As apparent from the above results, Comparative Example 1
The intraocular lens whose support portion is made of PP is inferior in restorability of the support portion, and the intraocular lens of Comparative Example 2 which shows a tendency that the width and thickness ratio of the support portion both increase as the distance from the connection portion increases. When the longest axis length was 10 mm, it greatly exceeded 0.7 g, so that the flexibility was poor.

On the other hand, the intraocular lenses of Examples 1 and 2 both had remarkable flexibility and good resilience. Therefore, the intraocular lens of each embodiment of the present invention can be easily inserted into the eye by the surgeon, has a very low possibility of breakage, and furthermore, is shifted from a predetermined position after the intraocular wearing. This is an intraocular lens that does not cause.

[0027]

According to the first aspect of the present invention, P
It is possible to provide an intraocular lens integrally formed of MMA and having a flexible supporting portion. Further, according to a second aspect of the present invention, a PMM
It is possible to provide an intraocular lens which is integrally molded with A and has a supporting portion which is rich in flexibility and restoring property.

[Brief description of the drawings]

FIG. 1 shows a plan view of an intraocular lens of the present invention in which the optical part is circular.

FIG. 2 shows a side view of the intraocular lens of the present invention in which the optical section shown in FIG. 1 is circular.

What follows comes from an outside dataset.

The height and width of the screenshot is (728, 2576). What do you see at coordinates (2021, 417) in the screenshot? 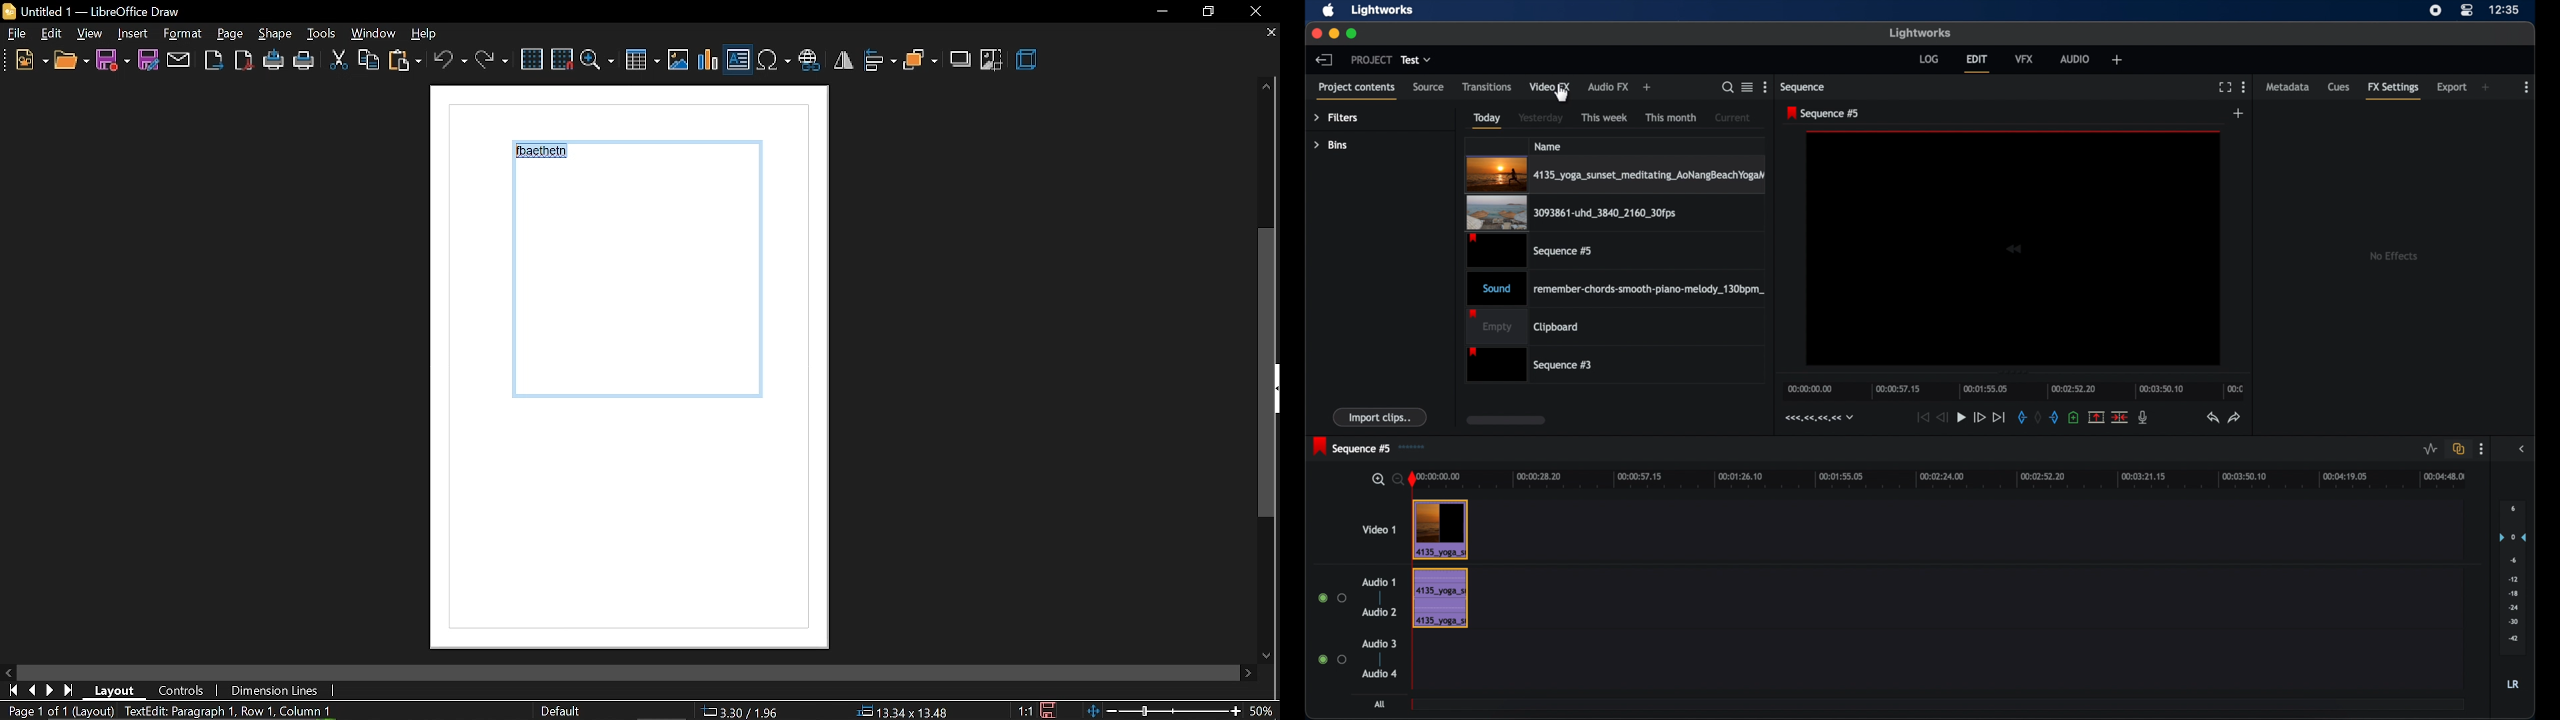
I see `add an in marker` at bounding box center [2021, 417].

FIG. 3 shows a plan view of an intraocular lens according to the invention, in which the optical part is elliptical.

FIG. 4 shows a schematic view of a device for measuring the compression load of an intraocular lens.

FIG. 5 shows the relationship between the compression ratio of the intraocular lens and the compression load.

FIG. 6 shows a test result of restorability of an intraocular lens.

FIG. 7 shows an intraocular lens 1A held in a ring holder 20 and an intraocular lens 1B before being held.

[Explanation of symbols]

 DESCRIPTION OF SYMBOLS 1 Intraocular lens 2 Optical part 3 Support part 4 Connecting part 5 Optical axis of intraocular lens 10 Micro load meter 11 Load detection part 12 Moving part 13 Micrometer 14 Load detector 15 Digital display 20 Ring holder

 ──────────────────────────────────────────────────続 き Continuation of the front page (72) Inventor Yuichi Ogino 2-7-5 Nakaochiai, Shinjuku-ku, Tokyo Inside of Hoya Co., Ltd. (56) References JP-A-2-5940 (JP, A) JP-A Showa 60-99246 (JP, A)

Claims (2)

(57) [Claims] 1. An integrally formed intraocular lens made of polymethyl methacrylate, comprising an optical part, a support part, and a connecting part connecting the optical part and the support part, on a plane perpendicular to the optical axis of the intraocular lens. The axial length is 10m from both directions of the longest axial length
m, the compressive load when the support portion is compressed is
An intraocular lens weighing 0.3-0.7 g. 2. The support portion has a substantially constant width in a range of 80% or more of the entire length of the support portion from the boundary between the support portion and the connection portion toward the tip of the support portion. is in the range ratio is less than 1 0.5 or more of the width to the thickness of the parts, and claim 1 Symbol this ratio is substantially constant
The placement of the intraocular lens.